**About this task**
Copy every line of the data that includes the string "screenshot".

━━ Supplied data ━━

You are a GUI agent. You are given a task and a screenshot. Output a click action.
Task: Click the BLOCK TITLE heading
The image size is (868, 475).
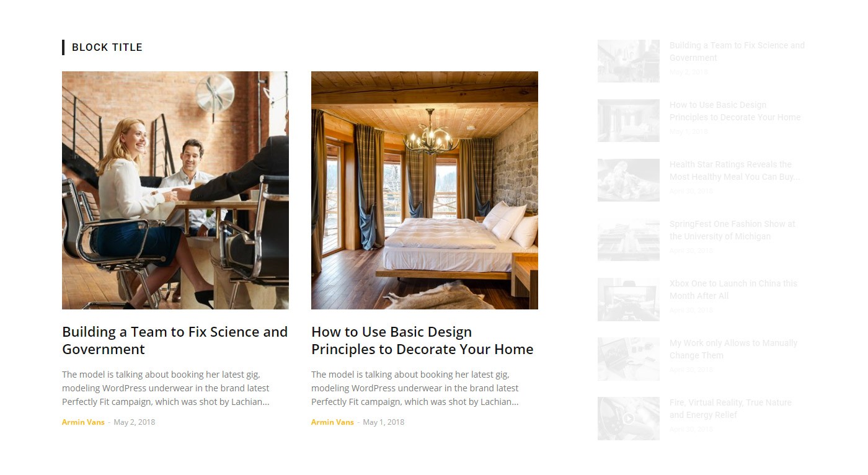click(x=107, y=47)
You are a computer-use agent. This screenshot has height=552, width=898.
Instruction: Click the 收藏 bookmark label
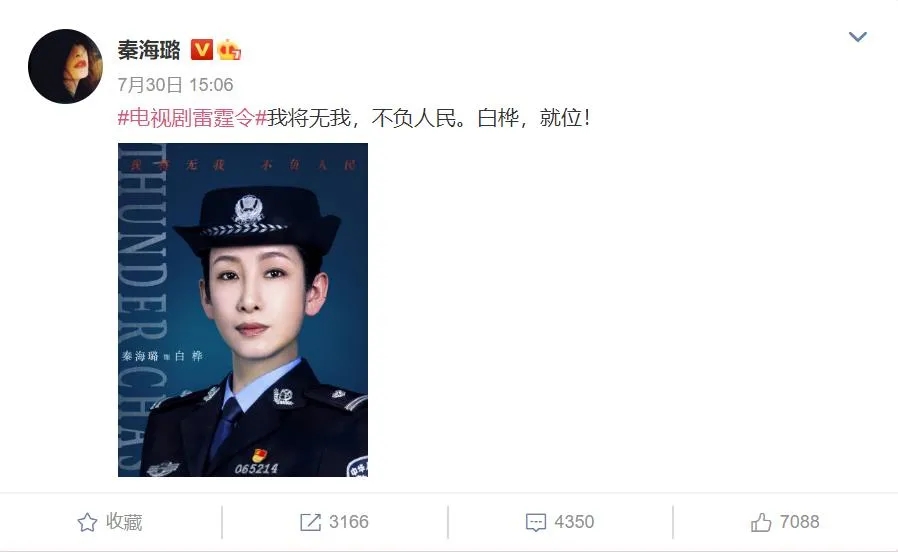(124, 522)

━━━

**Output below**
You are a GUI agent. You are given a task and a screenshot. Output a click action.
You are a computer-use agent. This screenshot has height=552, width=898.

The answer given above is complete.